I'll happily say that LLMs aren't intelligent, and I'll give you a testable version of it.
An LLM cannot be placed in a simulated universe, with an internally consistent physics system of which it knows nothing, and go from its initial state to a world-spanning civilization that understands and exploits a significant amount of the physics available to it.
I know that is true because if you place an LLM in such a universe, it's just a gigantic matrix of numbers that doesn't do anything. It's no more or less intelligent than the number 3 I just wrote on a piece of paper.
You can go further than that and provide the LLM with the ability to request sensory input from its universe and it's still not intelligent because it won't do that, it will just be a gigantic matrix of numbers that doesn't do anything.
To make it do anything in that universe you would have to provide it with intrinsic motivations and a continuous run loop, but that's not really enough because it's still a static system.

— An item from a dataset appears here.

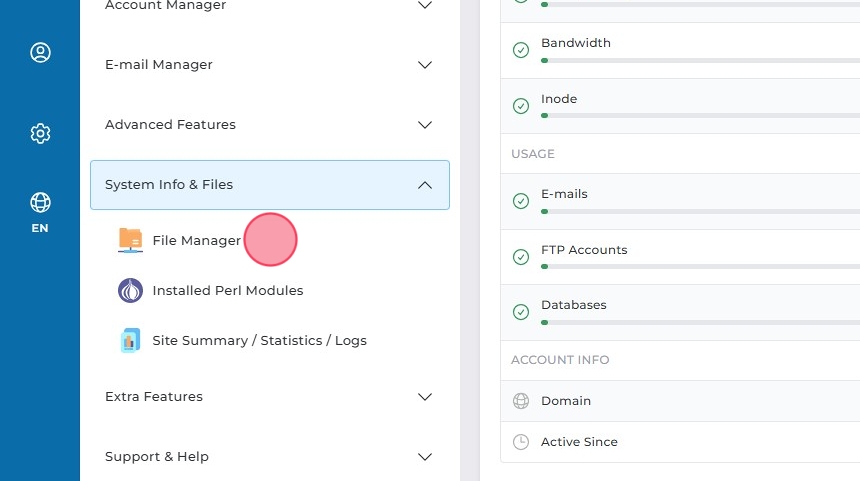Click the user profile icon in sidebar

To really bootstrap it into intelligence you'd need to have it start with a very basic set of motivations that it's allowed to modify, and show that it can take that starting condition and grow beyond them.
You will almost immediately run into the problem that LLMs can't learn beyond their context window, because they're not intelligent. Every time they run a "thought" they have to be reminded of every piece of information they previously read/wrote since their training data was fixed in a matrix.
I don't mean to downplay the incredible human achievement of reaching a point in computing where we can take the sum total of human knowledge and process it into a set of probabilities that can regurgitate the most likely response to a given input, but it's not intelligence. Us going from flint tools to semiconductors, vaccines and spaceships, is intelligence. The current architectures of LLMs are fundamentally incapable of that sort of thing. They're a useful substitute for intelligence in a growing number of situations, but they don't fundamentally solve problems, they just produce whatever their matrix determines is the most probable response to a given input.